§ **PROBLEM**:
Each line below needs to be duplicated without alteration.

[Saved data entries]
——

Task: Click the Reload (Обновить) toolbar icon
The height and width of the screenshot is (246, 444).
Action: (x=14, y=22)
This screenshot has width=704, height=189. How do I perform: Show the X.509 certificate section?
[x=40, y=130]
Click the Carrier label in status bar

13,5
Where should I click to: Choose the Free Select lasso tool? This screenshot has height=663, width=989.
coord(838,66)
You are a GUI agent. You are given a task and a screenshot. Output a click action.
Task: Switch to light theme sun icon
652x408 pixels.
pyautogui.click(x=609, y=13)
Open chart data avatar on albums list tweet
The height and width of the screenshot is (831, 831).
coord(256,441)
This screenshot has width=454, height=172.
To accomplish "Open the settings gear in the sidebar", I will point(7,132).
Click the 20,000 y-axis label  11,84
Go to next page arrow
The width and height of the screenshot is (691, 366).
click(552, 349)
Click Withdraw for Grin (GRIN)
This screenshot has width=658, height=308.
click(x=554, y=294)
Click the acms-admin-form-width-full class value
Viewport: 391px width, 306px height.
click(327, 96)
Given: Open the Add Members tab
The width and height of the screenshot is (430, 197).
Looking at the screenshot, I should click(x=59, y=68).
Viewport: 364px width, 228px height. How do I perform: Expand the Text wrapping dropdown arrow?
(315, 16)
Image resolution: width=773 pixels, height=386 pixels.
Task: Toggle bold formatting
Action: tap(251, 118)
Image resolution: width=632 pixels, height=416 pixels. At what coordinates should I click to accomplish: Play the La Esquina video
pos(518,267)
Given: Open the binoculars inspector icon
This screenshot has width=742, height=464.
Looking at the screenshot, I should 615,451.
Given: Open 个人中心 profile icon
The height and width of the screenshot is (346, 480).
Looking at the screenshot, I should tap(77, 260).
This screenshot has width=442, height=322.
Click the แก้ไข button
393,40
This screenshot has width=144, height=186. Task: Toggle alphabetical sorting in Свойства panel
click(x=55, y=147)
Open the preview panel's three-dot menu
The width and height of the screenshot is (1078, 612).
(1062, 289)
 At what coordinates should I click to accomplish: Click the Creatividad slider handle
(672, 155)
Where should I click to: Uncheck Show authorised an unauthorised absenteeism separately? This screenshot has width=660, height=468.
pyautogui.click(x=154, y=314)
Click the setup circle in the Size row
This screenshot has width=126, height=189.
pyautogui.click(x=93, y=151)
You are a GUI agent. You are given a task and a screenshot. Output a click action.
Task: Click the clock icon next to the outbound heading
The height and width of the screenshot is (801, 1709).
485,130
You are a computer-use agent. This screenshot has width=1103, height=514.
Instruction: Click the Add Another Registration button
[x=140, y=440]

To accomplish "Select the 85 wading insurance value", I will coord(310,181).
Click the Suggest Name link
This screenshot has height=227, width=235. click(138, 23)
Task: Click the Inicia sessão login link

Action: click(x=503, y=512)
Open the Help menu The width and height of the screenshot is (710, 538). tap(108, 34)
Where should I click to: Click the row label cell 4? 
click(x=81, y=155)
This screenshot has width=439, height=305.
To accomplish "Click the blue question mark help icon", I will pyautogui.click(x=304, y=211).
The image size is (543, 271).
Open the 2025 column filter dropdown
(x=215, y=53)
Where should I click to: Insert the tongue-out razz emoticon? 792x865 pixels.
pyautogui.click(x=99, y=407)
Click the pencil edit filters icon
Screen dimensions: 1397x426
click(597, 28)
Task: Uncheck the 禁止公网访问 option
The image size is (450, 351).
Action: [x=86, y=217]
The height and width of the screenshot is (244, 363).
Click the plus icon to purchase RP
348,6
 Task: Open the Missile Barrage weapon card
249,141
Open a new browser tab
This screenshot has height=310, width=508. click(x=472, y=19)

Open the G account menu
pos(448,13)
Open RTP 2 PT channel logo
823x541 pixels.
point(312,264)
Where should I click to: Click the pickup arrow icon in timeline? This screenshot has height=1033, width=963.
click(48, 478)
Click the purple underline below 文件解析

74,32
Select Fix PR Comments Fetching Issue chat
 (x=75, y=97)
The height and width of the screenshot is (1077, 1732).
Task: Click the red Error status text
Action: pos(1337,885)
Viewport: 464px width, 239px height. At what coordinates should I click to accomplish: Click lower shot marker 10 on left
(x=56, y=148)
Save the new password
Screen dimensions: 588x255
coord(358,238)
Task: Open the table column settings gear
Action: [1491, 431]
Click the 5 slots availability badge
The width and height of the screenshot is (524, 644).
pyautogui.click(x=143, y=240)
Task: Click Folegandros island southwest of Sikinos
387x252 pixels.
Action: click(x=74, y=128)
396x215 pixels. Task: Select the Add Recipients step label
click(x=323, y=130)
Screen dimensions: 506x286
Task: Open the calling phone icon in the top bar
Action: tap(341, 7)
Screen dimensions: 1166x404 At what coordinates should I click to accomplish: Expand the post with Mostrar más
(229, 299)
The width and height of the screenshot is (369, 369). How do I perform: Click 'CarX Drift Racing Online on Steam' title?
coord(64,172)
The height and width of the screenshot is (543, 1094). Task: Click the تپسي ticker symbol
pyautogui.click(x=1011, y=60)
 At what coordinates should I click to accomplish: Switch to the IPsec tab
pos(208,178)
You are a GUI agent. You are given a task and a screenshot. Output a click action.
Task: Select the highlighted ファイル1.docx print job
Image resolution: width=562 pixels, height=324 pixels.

——

§ **REPLY TO THE EXERCISE**:
Task: Click the Reload (Обновить) toolbar icon
The height and width of the screenshot is (246, 444).
Action: (x=14, y=22)
This screenshot has width=704, height=189. How do I perform: Show the X.509 certificate section?
[x=40, y=130]
Click the Carrier label in status bar

13,5
Where should I click to: Choose the Free Select lasso tool? This screenshot has height=663, width=989.
coord(838,66)
You are a GUI agent. You are given a task and a screenshot. Output a click action.
Task: Switch to light theme sun icon
652x408 pixels.
pyautogui.click(x=609, y=13)
Open chart data avatar on albums list tweet
The height and width of the screenshot is (831, 831).
coord(256,441)
This screenshot has width=454, height=172.
To accomplish "Open the settings gear in the sidebar", I will point(7,132).
Click the 20,000 y-axis label  11,84
Go to next page arrow
The width and height of the screenshot is (691, 366).
click(552, 349)
Click Withdraw for Grin (GRIN)
This screenshot has width=658, height=308.
click(x=554, y=294)
Click the acms-admin-form-width-full class value
Viewport: 391px width, 306px height.
click(327, 96)
Given: Open the Add Members tab
The width and height of the screenshot is (430, 197).
Looking at the screenshot, I should click(x=59, y=68).
Viewport: 364px width, 228px height. How do I perform: Expand the Text wrapping dropdown arrow?
(315, 16)
Image resolution: width=773 pixels, height=386 pixels.
Task: Toggle bold formatting
Action: tap(251, 118)
Image resolution: width=632 pixels, height=416 pixels. At what coordinates should I click to accomplish: Play the La Esquina video
pos(518,267)
Given: Open the binoculars inspector icon
This screenshot has width=742, height=464.
Looking at the screenshot, I should 615,451.
Given: Open 个人中心 profile icon
The height and width of the screenshot is (346, 480).
Looking at the screenshot, I should tap(77, 260).
This screenshot has width=442, height=322.
Click the แก้ไข button
393,40
This screenshot has width=144, height=186. Task: Toggle alphabetical sorting in Свойства panel
click(x=55, y=147)
Open the preview panel's three-dot menu
The width and height of the screenshot is (1078, 612).
(1062, 289)
 At what coordinates should I click to accomplish: Click the Creatividad slider handle
(672, 155)
Where should I click to: Uncheck Show authorised an unauthorised absenteeism separately? This screenshot has width=660, height=468.
pyautogui.click(x=154, y=314)
Click the setup circle in the Size row
This screenshot has width=126, height=189.
pyautogui.click(x=93, y=151)
You are a GUI agent. You are given a task and a screenshot. Output a click action.
Task: Click the clock icon next to the outbound heading
The height and width of the screenshot is (801, 1709).
485,130
You are a computer-use agent. This screenshot has width=1103, height=514.
Instruction: Click the Add Another Registration button
[x=140, y=440]

To accomplish "Select the 85 wading insurance value", I will coord(310,181).
Click the Suggest Name link
This screenshot has height=227, width=235. click(138, 23)
Task: Click the Inicia sessão login link

Action: click(x=503, y=512)
Open the Help menu The width and height of the screenshot is (710, 538). tap(108, 34)
Where should I click to: Click the row label cell 4? 
click(x=81, y=155)
This screenshot has width=439, height=305.
To accomplish "Click the blue question mark help icon", I will pyautogui.click(x=304, y=211).
The image size is (543, 271).
Open the 2025 column filter dropdown
(x=215, y=53)
Where should I click to: Insert the tongue-out razz emoticon? 792x865 pixels.
pyautogui.click(x=99, y=407)
Click the pencil edit filters icon
Screen dimensions: 1397x426
click(597, 28)
Task: Uncheck the 禁止公网访问 option
The image size is (450, 351).
Action: [x=86, y=217]
The height and width of the screenshot is (244, 363).
Click the plus icon to purchase RP
348,6
 Task: Open the Missile Barrage weapon card
249,141
Open a new browser tab
This screenshot has height=310, width=508. click(x=472, y=19)

Open the G account menu
pos(448,13)
Open RTP 2 PT channel logo
823x541 pixels.
point(312,264)
Where should I click to: Click the pickup arrow icon in timeline? This screenshot has height=1033, width=963.
click(48, 478)
Click the purple underline below 文件解析

74,32
Select Fix PR Comments Fetching Issue chat
 (x=75, y=97)
The height and width of the screenshot is (1077, 1732).
Task: Click the red Error status text
Action: pos(1337,885)
Viewport: 464px width, 239px height. At what coordinates should I click to accomplish: Click lower shot marker 10 on left
(x=56, y=148)
Save the new password
Screen dimensions: 588x255
coord(358,238)
Task: Open the table column settings gear
Action: [1491, 431]
Click the 5 slots availability badge
The width and height of the screenshot is (524, 644).
pyautogui.click(x=143, y=240)
Task: Click Folegandros island southwest of Sikinos
387x252 pixels.
Action: click(x=74, y=128)
396x215 pixels. Task: Select the Add Recipients step label
click(x=323, y=130)
Screen dimensions: 506x286
Task: Open the calling phone icon in the top bar
Action: tap(341, 7)
Screen dimensions: 1166x404 At what coordinates should I click to accomplish: Expand the post with Mostrar más
(229, 299)
The width and height of the screenshot is (369, 369). How do I perform: Click 'CarX Drift Racing Online on Steam' title?
coord(64,172)
The height and width of the screenshot is (543, 1094). Task: Click the تپسي ticker symbol
pyautogui.click(x=1011, y=60)
 At what coordinates should I click to accomplish: Switch to the IPsec tab
pos(208,178)
You are a GUI agent. You are given a task and a screenshot. Output a click action.
Task: Select the highlighted ファイル1.docx print job
Image resolution: width=562 pixels, height=324 pixels.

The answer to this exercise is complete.